Comme l'histoire nous l'a appris, la démocratie est un concept qui a évolué au fil du temps et qui, aujourd'hui encore, varie en fonction du lieu et du point de vue.

Qu'est-ce que la démocratie a signifié pour le monde ? La démocratie établie dans l'Antiquité grecque soumettait ses sujets à ses propres critères concernant l'éligibilité de ses citoyens à choisir leurs gouvernants, ainsi que leurs droits et responsabilités, et ne servait à son tour que ceux qui étaient privilégiés dans ces critères. Dans la démocratie athénienne, les citoyens éligibles étaient plus directement impliqués dans la gouvernance et la prise de décision que dans les exemples d'aujourd'hui ; cependant, même la définition d'Aristote d'un citoyen était beaucoup plus exclusive que notre norme actuelle. Dans sa théorie, l'exclusion des femmes, des esclaves et des non-Grecs est évidente, ce qui fait des personnes affranchies un groupe très restreint. Tout au long de l'histoire, ces inégalités ont été remises en question afin de garantir la reconnaissance universelle des droits individuels et de la personnalité, mais même lors de l'instauration de la démocratie moderne au cours de la Révolution française, la reconnaissance de la citoyenneté ne s'étendait qu'aux hommes. Dans des cas notables tels que les mouvements pour le suffrage des femmes et les droits civiques, en particulier au cours du 20e siècle, de grands progrès ont été réalisés pour la démocratie, mais le plus important d'entre eux a été la garantie de son applicabilité universelle. Pourtant, notre définition de la démocratie change d'un endroit à l'autre, car les éléments qui la caractérisent sont déterminés différemment dans chaque État. Malgré ces différences, certains éléments sont récurrents, comme les élections démocratiques, la règle de la majorité, la liberté d'expression et l'égalité devant la loi. Aujourd'hui, nous pouvons dire que la société contemporaine représente le zénith de l'application de la démocratie, car l'adhésion à ses principes semble plus répandue que jamais.

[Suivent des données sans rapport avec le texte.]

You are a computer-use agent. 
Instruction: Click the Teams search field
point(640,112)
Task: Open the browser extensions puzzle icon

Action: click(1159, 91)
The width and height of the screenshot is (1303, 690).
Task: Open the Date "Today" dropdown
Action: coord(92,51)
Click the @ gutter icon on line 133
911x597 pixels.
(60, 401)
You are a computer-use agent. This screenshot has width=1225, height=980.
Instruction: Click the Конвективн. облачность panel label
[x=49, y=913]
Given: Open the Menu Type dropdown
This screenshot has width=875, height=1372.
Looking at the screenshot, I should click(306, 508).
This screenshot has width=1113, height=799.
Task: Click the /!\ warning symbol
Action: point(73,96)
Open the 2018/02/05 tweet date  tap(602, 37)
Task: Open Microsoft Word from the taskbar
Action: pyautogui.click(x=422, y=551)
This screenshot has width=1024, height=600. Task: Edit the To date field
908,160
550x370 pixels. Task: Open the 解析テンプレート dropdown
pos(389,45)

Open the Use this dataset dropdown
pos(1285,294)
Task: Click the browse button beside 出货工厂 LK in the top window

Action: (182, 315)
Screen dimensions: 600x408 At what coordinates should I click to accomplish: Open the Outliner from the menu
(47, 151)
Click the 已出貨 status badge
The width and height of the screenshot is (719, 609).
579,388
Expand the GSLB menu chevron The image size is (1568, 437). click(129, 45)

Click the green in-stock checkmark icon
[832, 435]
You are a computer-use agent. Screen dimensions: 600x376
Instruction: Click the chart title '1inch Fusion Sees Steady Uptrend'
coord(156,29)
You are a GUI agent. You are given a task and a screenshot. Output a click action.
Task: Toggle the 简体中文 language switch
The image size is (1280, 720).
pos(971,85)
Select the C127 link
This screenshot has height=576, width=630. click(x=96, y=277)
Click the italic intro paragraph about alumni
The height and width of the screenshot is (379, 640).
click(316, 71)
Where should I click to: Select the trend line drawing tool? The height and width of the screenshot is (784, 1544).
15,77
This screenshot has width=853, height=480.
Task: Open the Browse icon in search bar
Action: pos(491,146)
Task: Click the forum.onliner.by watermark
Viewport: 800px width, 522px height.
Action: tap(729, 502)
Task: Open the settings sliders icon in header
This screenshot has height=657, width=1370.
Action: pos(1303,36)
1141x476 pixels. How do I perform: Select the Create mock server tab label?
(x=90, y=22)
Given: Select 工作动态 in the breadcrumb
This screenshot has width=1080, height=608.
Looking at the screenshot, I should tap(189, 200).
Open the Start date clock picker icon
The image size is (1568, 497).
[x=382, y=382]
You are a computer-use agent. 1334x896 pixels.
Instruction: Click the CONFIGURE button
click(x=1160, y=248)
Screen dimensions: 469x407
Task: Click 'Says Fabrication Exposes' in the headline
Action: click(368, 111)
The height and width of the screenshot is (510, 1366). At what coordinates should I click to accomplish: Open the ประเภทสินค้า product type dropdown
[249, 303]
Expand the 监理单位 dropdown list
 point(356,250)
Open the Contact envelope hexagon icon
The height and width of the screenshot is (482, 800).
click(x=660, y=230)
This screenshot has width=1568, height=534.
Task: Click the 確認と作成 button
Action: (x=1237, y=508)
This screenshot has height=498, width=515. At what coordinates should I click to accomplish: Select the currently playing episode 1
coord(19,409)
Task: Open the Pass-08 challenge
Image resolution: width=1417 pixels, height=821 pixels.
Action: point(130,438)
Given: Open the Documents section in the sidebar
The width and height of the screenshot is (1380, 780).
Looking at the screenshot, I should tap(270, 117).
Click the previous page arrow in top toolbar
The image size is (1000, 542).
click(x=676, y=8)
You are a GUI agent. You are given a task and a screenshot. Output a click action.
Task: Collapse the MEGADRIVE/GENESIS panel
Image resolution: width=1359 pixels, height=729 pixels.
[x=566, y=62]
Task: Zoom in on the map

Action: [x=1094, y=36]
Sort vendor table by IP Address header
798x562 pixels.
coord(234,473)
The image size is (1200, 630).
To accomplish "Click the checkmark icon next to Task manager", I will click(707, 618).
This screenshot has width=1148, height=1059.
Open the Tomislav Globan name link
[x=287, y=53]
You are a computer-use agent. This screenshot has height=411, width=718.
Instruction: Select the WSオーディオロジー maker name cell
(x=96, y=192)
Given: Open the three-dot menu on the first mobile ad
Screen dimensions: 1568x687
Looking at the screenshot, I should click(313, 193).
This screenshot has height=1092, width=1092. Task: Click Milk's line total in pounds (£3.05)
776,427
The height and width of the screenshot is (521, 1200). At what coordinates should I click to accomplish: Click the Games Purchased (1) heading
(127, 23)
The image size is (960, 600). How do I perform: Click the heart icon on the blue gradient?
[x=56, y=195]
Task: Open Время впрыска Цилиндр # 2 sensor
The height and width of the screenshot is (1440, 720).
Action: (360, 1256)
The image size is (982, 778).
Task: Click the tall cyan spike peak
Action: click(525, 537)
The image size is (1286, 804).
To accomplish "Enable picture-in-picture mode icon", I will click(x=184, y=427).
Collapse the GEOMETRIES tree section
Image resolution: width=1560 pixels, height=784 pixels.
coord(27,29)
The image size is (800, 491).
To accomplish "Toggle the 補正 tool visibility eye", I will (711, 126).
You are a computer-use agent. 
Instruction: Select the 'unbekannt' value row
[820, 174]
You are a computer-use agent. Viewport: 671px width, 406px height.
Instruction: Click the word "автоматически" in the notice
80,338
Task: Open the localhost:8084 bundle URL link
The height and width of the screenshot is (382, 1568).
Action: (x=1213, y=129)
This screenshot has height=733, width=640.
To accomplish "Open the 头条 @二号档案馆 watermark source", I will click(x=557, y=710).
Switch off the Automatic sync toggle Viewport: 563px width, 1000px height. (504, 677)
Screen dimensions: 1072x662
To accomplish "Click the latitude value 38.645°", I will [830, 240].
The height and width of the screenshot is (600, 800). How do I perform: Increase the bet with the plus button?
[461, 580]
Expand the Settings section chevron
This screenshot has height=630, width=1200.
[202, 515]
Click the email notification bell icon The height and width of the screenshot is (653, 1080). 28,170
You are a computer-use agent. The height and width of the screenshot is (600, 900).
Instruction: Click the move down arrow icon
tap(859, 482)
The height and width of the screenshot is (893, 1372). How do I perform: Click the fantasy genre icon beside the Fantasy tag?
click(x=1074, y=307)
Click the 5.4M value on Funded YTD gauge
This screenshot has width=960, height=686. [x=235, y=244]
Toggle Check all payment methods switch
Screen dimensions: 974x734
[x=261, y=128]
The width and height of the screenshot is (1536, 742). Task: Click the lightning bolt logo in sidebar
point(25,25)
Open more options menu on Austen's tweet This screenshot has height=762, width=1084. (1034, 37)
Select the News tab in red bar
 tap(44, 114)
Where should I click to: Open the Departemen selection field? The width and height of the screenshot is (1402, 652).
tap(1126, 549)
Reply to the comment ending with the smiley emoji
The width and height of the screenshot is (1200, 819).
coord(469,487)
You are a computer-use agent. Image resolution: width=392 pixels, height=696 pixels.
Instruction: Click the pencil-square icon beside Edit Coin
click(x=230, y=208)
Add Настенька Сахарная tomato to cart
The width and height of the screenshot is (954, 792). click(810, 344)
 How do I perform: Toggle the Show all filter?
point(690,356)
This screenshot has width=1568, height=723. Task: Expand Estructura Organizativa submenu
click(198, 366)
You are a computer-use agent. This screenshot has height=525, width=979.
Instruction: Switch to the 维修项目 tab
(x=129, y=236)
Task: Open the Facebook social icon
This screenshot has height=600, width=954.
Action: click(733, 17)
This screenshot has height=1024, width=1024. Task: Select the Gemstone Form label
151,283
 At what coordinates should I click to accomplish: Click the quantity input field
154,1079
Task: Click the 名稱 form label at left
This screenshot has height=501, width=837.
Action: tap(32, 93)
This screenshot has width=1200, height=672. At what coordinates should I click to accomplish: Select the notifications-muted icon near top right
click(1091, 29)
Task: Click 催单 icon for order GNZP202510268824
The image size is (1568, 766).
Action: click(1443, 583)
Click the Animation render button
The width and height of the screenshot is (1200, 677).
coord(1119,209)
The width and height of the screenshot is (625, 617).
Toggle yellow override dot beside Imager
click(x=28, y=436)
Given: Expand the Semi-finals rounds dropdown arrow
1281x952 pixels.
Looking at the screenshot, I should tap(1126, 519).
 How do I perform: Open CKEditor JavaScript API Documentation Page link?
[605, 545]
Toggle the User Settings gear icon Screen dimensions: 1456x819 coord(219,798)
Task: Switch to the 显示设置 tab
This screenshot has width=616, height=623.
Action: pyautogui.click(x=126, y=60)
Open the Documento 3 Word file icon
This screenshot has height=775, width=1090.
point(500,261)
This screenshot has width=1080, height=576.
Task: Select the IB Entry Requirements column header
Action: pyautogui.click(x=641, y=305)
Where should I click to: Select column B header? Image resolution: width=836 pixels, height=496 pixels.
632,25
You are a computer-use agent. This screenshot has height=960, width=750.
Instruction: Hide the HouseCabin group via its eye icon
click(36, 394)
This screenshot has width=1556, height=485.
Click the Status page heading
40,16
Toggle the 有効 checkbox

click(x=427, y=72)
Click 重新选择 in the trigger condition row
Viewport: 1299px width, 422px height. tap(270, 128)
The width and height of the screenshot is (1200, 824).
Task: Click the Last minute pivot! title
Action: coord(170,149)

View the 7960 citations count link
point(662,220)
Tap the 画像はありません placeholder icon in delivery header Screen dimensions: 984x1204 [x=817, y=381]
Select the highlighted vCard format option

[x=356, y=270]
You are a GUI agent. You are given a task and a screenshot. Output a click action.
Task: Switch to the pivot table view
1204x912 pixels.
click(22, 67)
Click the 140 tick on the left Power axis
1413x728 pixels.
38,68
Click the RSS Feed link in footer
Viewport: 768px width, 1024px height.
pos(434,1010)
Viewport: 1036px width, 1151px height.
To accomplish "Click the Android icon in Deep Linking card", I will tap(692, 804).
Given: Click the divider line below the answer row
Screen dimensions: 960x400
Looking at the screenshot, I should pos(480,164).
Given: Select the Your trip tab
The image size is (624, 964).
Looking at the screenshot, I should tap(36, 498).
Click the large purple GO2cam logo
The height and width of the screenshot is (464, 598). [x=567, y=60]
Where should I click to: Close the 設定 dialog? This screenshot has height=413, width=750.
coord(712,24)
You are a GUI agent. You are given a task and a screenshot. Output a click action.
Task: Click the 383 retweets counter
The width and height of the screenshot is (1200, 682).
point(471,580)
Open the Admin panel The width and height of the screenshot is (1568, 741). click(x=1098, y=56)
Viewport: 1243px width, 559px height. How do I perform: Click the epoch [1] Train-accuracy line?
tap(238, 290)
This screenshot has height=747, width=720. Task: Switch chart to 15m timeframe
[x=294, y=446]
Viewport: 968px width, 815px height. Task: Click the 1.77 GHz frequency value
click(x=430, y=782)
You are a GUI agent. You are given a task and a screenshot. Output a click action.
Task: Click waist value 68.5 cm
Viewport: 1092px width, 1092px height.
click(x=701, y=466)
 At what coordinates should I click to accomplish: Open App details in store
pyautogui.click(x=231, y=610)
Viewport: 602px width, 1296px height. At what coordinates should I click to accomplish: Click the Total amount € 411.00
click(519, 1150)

Mais qu'est-ce que la démocratie nous apporte aujourd'hui ? Est-ce une garantie absolue que vivre dans un pays démocratique propulse instantanément une personne vers une vie meilleure ?

J'ai moi-même vécu deux versions de la démocratie.

Mes premières notions de démocratie me sont venues dans mon enfance aux États-Unis. Je me souviens très bien de la présidence de George H.W. Bush et des conflits auxquels son administration a été confrontée. Je me souviens très bien du 11 septembre, de la "guerre contre le terrorisme" qui a suivi et de l'invasion de l'Irak. Il me semblait que le débat entourant ces horribles événements portait sur le fait que nos idéaux, notre démocratie américaine, étaient attaqués et que nous devions à la fois la défendre et l'encourager. Je me souviens d'avoir regardé quotidiennement aux informations, alors que ma mère s'efforçait de m'inculquer une éducation concernant notre politique nationale, d'innombrables responsables professer la nécessité de promouvoir les valeurs démocratiques et la liberté dans le monde entier ; une responsabilité qui semblait naturellement, et presque divinement, appartenir aux États-Unis d'Amérique. Cette rhétorique était si fréquente que dans mon esprit, et je suis sûr dans l'esprit de beaucoup d'autres Américains, la démocratie a été synonyme de correction.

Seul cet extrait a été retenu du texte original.